==== Kutipan Teks

Alhamdulillah bahan-bahan untuk membuat biji ketapang ternyata ada di dapur hingga tak perlu lagi belanja. Mulailah kubuat adonan biji ketapang ditemani si bungsu.
Entah mengapa hati ini terasa haru melihat si bungsu yang terus membantu mencetak biji ketapang. Walau hanya kue biji ketapang ada garis bahagia di wajahnya karena keinginannya telah dikabulkan olehku.
"Ya... Allah, alhamdulillah atas karunia-Mu yang memberikan anak shaleh padaku." Bisikku dalam hati.
Selama masa sulit ini si bungsu tak pernah banyak permintaan, walau baru kelas tiga SD sepertinya dia sudah mengerti kesulitan orang tuanya.
Namun ada rasa bersalah menyebar dalam hati ini hingga terasa sesak dan kutahan derai itu jatuh. Apalagi ketika kusuruh si bungsu untuk istirahat dan pergi tidur, dia malah berkata "Kasihan mama ah... Biarin bantu sampai selesai aja."
Terenyuh sangat mendengarnya, entah mengapa hati ini begitu sensitif sekali di saat pandemi ini. Betapa sayangnya dia padaku, hingga kami selesai mencetak biji ketapang, dan masih banyak lagi perkataannya dalam percakapan kami yang membuatku teriris perih.
Aku masih belum bisa membahagiakan anak-anakku seperti dulu ibuku yang berjuang begitu keras demi kebahagiaan kedua anaknya walau hanya single parent. "Maafkan mama!" Bisikku dalam hati.
Sungguh ada sesuatu yang menyadarkanku di sini tentang perjalanan hidup. Sesulit apa pun tentu akan selalu ada jalan. Bersama keluarga tercinta itu adalah sebuah kebahagiaan.Â
Momen membuat kue biji ketapang bersama anakku dengan bercurah kasih sayang adalah cerita indah di hari ini.Â
Di rumah saja bersama keluarga tercinta.
Tetap semangat jalani hidup ini di tengah pandemi.

========
==== Informasi yang Ditampilkan

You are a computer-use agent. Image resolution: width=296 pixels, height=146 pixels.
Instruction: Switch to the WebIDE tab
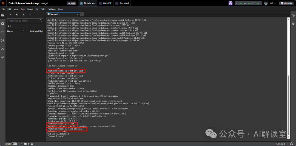pyautogui.click(x=104, y=3)
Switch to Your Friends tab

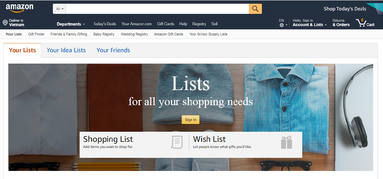click(113, 50)
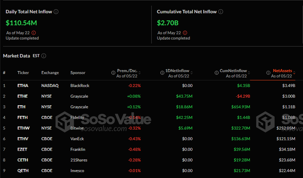Image resolution: width=303 pixels, height=178 pixels.
Task: Click red alert icon under Cumulative inflow date
Action: [186, 32]
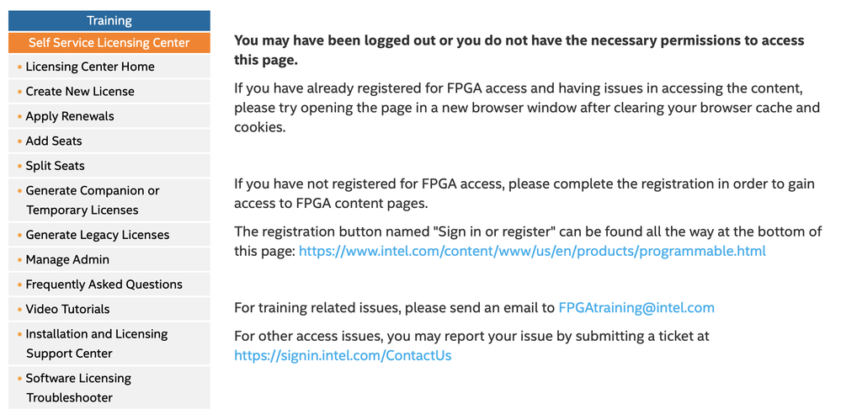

========

Soal Latihan: Tuliskan kembali bagian kutipan teks dari "Aku masih belum" sampai dengan "bersama keluarga tercinta." dengan mengganti "keluarga tercinta" menjadi "keluarga terkasih". Butir-butir tersebut merupakan bahan tersendiri yang terpisah dari kutipan teks.

Jawaban Latihan:
Aku masih belum bisa membahagiakan anak-anakku seperti dulu ibuku yang berjuang begitu keras demi kebahagiaan kedua anaknya walau hanya single parent. "Maafkan mama!" Bisikku dalam hati.
Sungguh ada sesuatu yang menyadarkanku di sini tentang perjalanan hidup. Sesulit apa pun tentu akan selalu ada jalan. Bersama keluarga terkasih itu adalah sebuah kebahagiaan.Â
Momen membuat kue biji ketapang bersama anakku dengan bercurah kasih sayang adalah cerita indah di hari ini.Â
Di rumah saja bersama keluarga terkasih.